Перед отъездом Политбюро Центрального комитета Болгарской коммунистической партии во главе с Вылко Червенковым пригласило нас на обед в бывший загородный дворец царя Болгарии Бориса III. Обед прошел живо, с теплыми воспоминаниями о Москве — большинство из присутствовавших болгарских товарищей работало в Исполкоме Коммунистического Интернационала. Запомнилось, что Червенков характеризовал Тодора Живкова, только что избранного секретарем Центрального комитета БКП как перспективного работника. Пройдет энное количество лет, и «перспективный» Живков развенчает, опираясь на Москву, Червенкова как носителя культа личности в партии и государстве со всеми вытекающими
В последующие годы мне довольно часто приходилось бывать в Болгарии, и всякий раз я с интересом посещал музей революции, что в Софии. И всякий раз главный вершитель исторических событий в послевоенной Болгарии в экспозициях музея менялся. Сначала им по праву был Георгий Димитров. Затем его немного «потеснил» Вылко Червенков, а потом Тодор Живков вышел на первый план, оттеснив Димитрова и убрав с исторической сцены Червенкова.
Глядя на эти трюкачества, хотелось кричать: «Что же вы делаете, коммунисты?! Неужели нельзя утихомирить свою страсть к славе и возвеличиванию своей собственной персоны?! Неужто вы, дошедшие до обладания такой полнотой власти, которая не снилась даже некоторым царям, не понимаете той простой и святой истины, что история все равно, рано или поздно, но непременно расставит каждого из вас по своим местам и воздаст должное?!»
Командировка в Варшаву по приглашению Союза трудящейся молодежи Польши (СТМП) была тоже продолжительной — около месяца — и напряженной.
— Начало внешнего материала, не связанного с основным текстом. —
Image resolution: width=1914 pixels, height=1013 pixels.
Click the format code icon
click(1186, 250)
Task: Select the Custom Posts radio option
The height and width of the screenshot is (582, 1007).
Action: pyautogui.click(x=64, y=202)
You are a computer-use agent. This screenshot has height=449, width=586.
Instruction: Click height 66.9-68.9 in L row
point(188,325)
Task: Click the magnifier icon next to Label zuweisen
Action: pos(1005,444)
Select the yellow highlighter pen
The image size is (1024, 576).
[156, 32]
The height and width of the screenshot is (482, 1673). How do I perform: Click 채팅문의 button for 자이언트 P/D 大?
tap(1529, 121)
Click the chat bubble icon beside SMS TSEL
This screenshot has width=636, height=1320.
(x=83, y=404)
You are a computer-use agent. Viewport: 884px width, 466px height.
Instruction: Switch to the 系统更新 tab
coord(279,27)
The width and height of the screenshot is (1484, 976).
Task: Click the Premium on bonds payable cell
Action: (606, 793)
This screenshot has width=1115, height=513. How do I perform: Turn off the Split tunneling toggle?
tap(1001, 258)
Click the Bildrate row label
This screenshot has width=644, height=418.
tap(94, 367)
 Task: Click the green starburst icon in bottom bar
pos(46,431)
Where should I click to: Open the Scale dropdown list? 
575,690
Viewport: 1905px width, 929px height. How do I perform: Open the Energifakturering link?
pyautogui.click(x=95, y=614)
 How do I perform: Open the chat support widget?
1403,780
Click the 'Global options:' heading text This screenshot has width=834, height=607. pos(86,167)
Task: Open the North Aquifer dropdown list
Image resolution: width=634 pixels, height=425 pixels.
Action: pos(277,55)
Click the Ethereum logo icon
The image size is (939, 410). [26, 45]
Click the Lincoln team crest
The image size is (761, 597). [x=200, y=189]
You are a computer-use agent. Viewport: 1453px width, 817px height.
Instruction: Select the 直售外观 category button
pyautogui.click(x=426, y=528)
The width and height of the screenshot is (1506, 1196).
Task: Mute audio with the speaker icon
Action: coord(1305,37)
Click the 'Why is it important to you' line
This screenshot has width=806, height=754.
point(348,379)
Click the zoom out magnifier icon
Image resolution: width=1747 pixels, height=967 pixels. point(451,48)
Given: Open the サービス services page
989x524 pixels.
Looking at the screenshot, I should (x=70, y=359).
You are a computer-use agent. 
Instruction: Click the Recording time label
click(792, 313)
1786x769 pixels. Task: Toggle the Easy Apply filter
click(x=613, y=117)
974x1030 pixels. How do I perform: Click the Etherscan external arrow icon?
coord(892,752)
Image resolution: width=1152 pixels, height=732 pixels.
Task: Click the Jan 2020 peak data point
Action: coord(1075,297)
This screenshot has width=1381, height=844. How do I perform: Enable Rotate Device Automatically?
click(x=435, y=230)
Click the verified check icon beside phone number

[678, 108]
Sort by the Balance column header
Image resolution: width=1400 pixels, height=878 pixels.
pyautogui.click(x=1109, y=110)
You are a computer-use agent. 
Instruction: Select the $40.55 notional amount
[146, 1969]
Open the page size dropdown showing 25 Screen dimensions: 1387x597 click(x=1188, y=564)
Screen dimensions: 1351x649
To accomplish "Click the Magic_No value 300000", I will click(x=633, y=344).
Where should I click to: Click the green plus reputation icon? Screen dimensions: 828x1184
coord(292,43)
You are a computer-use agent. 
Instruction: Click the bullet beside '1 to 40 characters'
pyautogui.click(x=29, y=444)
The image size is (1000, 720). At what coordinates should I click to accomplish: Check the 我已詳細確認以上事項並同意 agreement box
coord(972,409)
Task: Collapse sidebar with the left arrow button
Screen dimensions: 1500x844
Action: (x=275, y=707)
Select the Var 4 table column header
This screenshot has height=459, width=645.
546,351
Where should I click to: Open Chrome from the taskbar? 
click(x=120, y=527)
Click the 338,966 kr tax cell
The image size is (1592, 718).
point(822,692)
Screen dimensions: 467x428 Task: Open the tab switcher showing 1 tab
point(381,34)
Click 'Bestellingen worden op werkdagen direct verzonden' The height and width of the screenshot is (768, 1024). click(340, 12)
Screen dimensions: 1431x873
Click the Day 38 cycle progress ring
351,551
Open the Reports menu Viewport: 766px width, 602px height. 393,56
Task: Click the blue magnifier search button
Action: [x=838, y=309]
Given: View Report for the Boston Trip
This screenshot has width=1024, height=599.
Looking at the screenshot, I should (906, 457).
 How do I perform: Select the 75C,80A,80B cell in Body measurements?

Нас — Зинаиду Федорову, секретаря ЦК ВЛКСМ, Бориса Шульженко, секретаря ЦК ЛКСМ Украины, и меня — загрузили работой, как говорится, дальше некуда.
Встречи и беседы с руководящими работниками и активом СТМП, молодыми рабочими, крестьянами, студентами и учащимися гимназий охватывали все сферы деятельности комсомола, жизни нашей страны, к чему интерес был большой, искренний, что нас радовало, учитывая те сложности, которые имели место при образовании Народной Польши и еще давали о себе знать.
Было удовлетворение и от того, что Союз трудящейся молодежи Польши, используя в известной мере и опыт ВЛКСМ, набирал силы, рос численно, укреплял свои связи с широкими слоями юношества, оказывал на них свое влияние.
Вызывали живой интерес мои воспоминания о боевых действиях нашей 5-й Гвардейской танковой армии по освобождению городов и сел Польши. Рассказать было что… От виденного в гитлеровских концлагерях Майданека и Треблинки волосы шевелились…
Случилось так, что по неотложным делам в Москве и Киеве мои товарищи по делегации выехали на Родину, а я на несколько дней задержался в Варшаве, доделать оставшееся.
В один из таких дней утром ко мне в гостиничный номер вошел человек средних лет и, представившись порученцем Президента Польской Народной Республики, сказал, что товарищ Берут просит посетить его. Если нет возражений, можно поехать сейчас.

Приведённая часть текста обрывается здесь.